THE Vauxhall Astra Excite is a special edition that makes all kinds of sense.
Based on the Astra ES but featuring 16-inch alloy wheels, air conditioning, Bluetooth mobile integration and an MP3-friendly stereo, those looking for a reasonably priced Astra should give it some serious consideration.
A large percentage of the buying decision comes about in the first 100 yards of any given test drive and the Astra Excite makes the driver feel instantly at home and comfortable with the controls, impressing through sheer ease of use. Take note, BMW.
One thing that’s immediately apparent is the comfort of the ride afforded by the Astra’s advanced suspension system. It was the first car in its class to feature Continuous Damping Control (CDC), electronically controlled dampers that continuously adapt to the road surface and the driver’s style.

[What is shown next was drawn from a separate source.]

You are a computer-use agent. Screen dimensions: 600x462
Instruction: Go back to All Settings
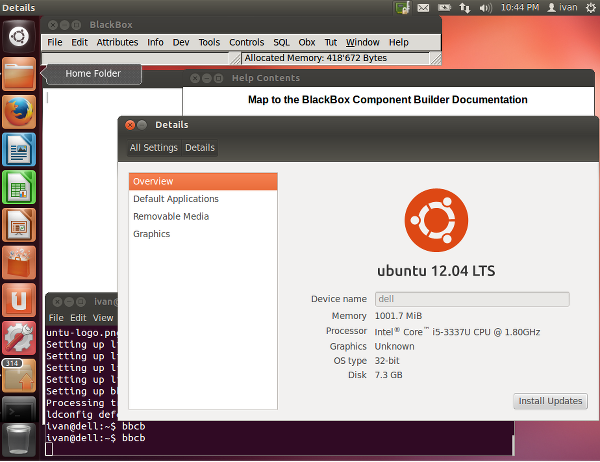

It’s all part of what Vauxhall dubs the Astra’s ‘Interactive Driving System’ (IDS) that can integrate all of the electronic functions in a way that’s a good deal cleverer that you might think.
For example, the ESP stability control system now beefs up the damper forces first before applying the brakes to the front wheels during extreme cornering manoeuvres making for a more sensitive and less intrusive intervention.
Despite all of these high tech touches, the Astra still uses a relatively simple beam axle at the back instead of the sophisticated multi-link layouts used by Volkswagen and Ford. GM executives contend that this system provides good handling while transmitting less noise into the cabin and its design helps maximise interior space.
The Excite models pick from three of the lesser lights of the engine range, but these powerplants represent the big sellers. That said, I’d give the 99bhp 1.4-litre petrol unit a miss and step straight to the punchier 114bhp 1.6-litre that does a much better job of shifting the Astra’s ample bulk.
The 1.4-litre petrol is a bit of a dud, struggling to move the Astra’s hefty body with any great enthusiasm. The other two engines are well worth your time, with the 1.6-litre petrol being a sweet-revving thing that doesn’t make bad figures, while the diesel returns superb economy and offers low emissions to boot. It’s not exciting but the value for money is exceptional. That’ll be good enough for many.
Solid build quality, sharp styling, and competitive, if not class-leading, space and versatility are the watchwords with the Mk V Astra.
Where Vauxhall has boxed clever is by offering a range of utility cars in parallel to it. With models like the Zafira and the Meriva to cater for the needs of those who need serious utility, the Astra can let its hair down a bit.
Of all the Excite special edition models, the Astra looks to offer the best deal.
Perhaps the Excite badge might lead customers to expect a little more in the way of driving thrills, but if you can accept these versions are based on the lesser lights of the Astra range you’ll soon see they offer a lot of car for a modest outlay.